- _THE TASKS_:
1. In the abstract on distribution system optimization, translate this sentence into Spanish: "The model's objectives are threefold: minimizing active power loss (APL), reducing voltage deviation (VD), and improving the voltage profile."
2. Reproduce verbatim the part of the abstract on distribution system optimization starting at "This study presents" and ending at "from these vehicles.".

- _DOCUMENT EXTRACT_:
━━━━━━━━━━

This study presents an integrated framework for optimizing distribution systems in the presence of distributed generations (DGs) and electric vehicles (EVs). The proposed model investigates several key scenarios: distribution system reconfiguration (DSR), optimal siting of DGs, simultaneous DSR and DGs siting, and finally, the optimization of active power (P) from the EVs charging process coordinated with the reactive power (Q) support from these vehicles. 
These elements are formulated within a mixed-integer nonlinear programming (MINLP) framework and are executed in two distinct steps for the scenario involving EVs integration. In this work, trigonometric functions and linearization approximations are eliminated from the power flow equations. They are replaced by a matrix representation based on the real and imaginary components of voltage and current. This approach reduces computational complexity 
and enables the attainment of a global optimal solution using the branch-and-bound algorithm in the GAMS environment. The model's objectives are threefold: minimizing active power loss (APL), reducing voltage deviation (VD), and improving the voltage profile. Simulation results on the standard 33-bus test system demonstrate that the proposed two-step framework achieves a reduction in APL of up to 96.21%, improves VD by 99.55%, and enhances the voltage profile. Consequently, the system performance indices are significantly enhanced compared to the conventional particle swarm optimization (PSO) method.

━━━━━━━━━━

- _SOURCE EXCERPT_:
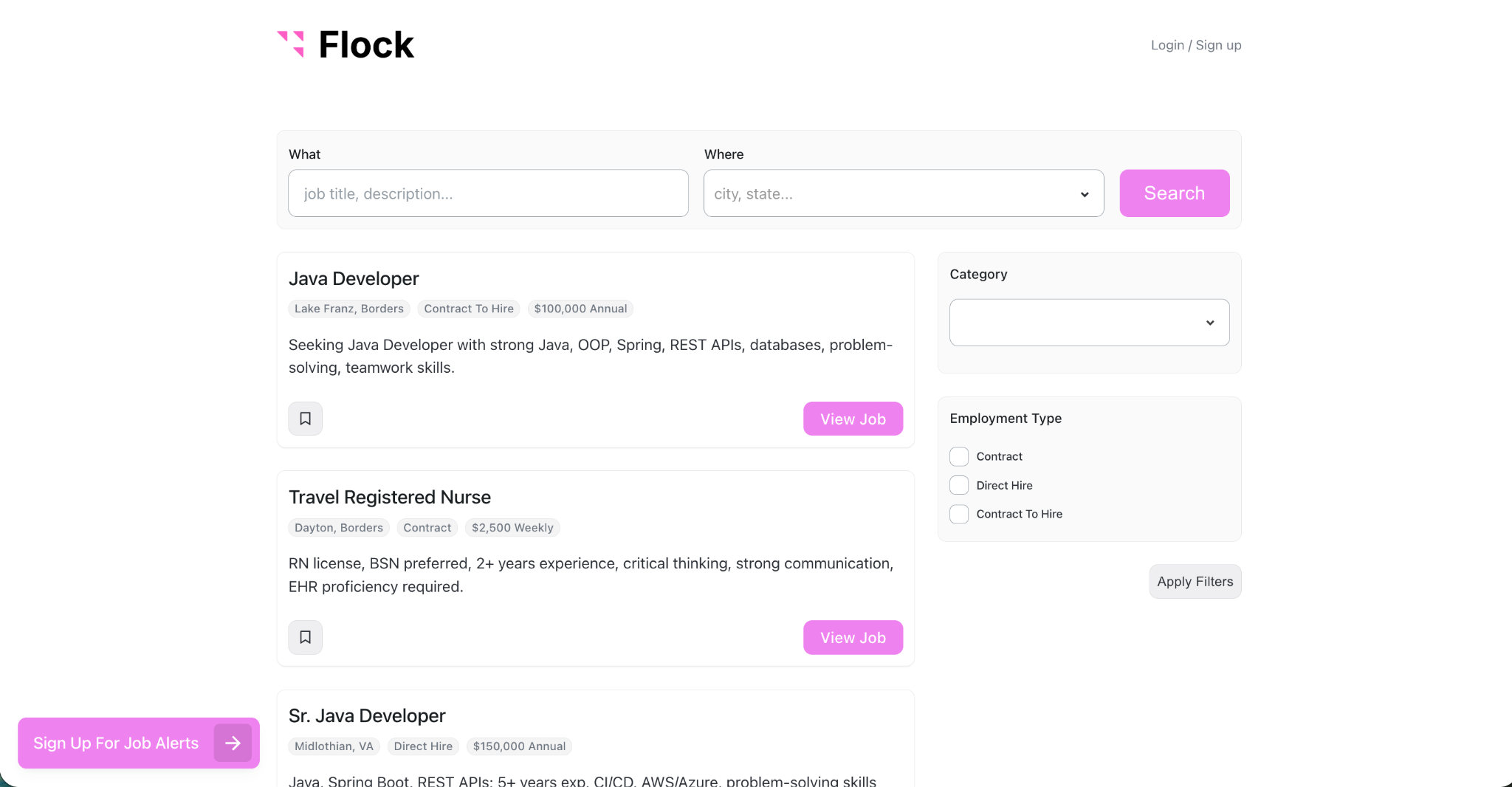
Task: View the Travel Registered Nurse job
Action: 853,637

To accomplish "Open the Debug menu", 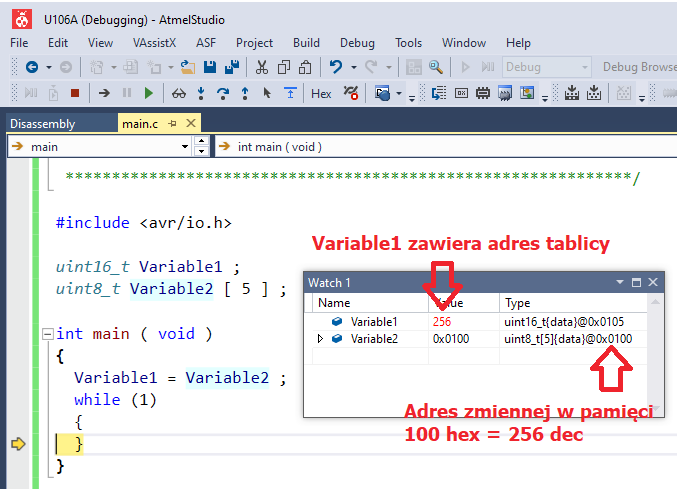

━━━━━━━━━━

- _RESPONSES TO THE TASKS_:
1. Los objetivos del modelo son tres: minimizar la pérdida de potencia activa (APL), reducir la desviación de tensión (VD) y mejorar el perfil de tensión.

2.
This study presents an integrated framework for optimizing distribution systems in the presence of distributed generations (DGs) and electric vehicles (EVs). The proposed model investigates several key scenarios: distribution system reconfiguration (DSR), optimal siting of DGs, simultaneous DSR and DGs siting, and finally, the optimization of active power (P) from the EVs charging process coordinated with the reactive power (Q) support from these vehicles.